One important criticism of A Secret Love is the director’s personal connection to the subjects: Chris Bolan is Terry’s great-nephew. That closeness yields intimacy and access, but it also limits the film’s ability to interrogate the family dynamics that kept Terry and Pat hidden. Viewers repeatedly sense friction between Pat and members of Terry’s family, yet the film avoids a direct exploration of why the couple felt compelled to conceal their relationship. Whether the issue stems from individual personality conflicts or from homophobic attitudes within the family is left ambiguous. The documentary offers small clues—an openly religious mother, a brother with a critical tone, a niece who jokes awkwardly that the couple should marry because they are “living in sin”—but it stops short of a full reckoning. The result is a portrait that hints at familial prejudice without naming or fully contextualizing it.
Much of the tension centers on Terry’s niece, Diana, who functions at times as the film’s antagonist. Her uneasy interactions with Pat and her occasional attempts to claim Terry’s affection create uncomfortable scenes. Diana’s dismissive reference to the couple’s friends as their “other” family strikes a particularly painful note, exposing the fragile tensions that can arise when chosen families provide emotional support that biological relatives do not.
Outside the family conflicts, the film offers warm, illuminating glimpses of the couple’s social life: dinners with friends, an album of photographs showing Terry and Pat alongside other LGBTQ people, and affectionate moments that reveal the depth of their bond. These sequences are the documentary’s strongest assets, giving viewers an intimate sense of the love and joy that sustained the pair through decades of secrecy and change.

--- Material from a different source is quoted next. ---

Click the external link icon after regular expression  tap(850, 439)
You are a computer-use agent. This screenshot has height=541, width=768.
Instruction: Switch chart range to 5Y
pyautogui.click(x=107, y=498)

At times the film’s structure falters—midpoint pacing and the impact of Terry’s declining health complicate the narrative flow—yet the historical context and the sheer resilience of Pat and Terry’s relationship keep the documentary compelling. Despite its framing issues and the unanswered questions about family dynamics, A Secret Love succeeds as a moving testament to steadfast love, personal courage, and the quiet endurance of two women who built a life together against the odds.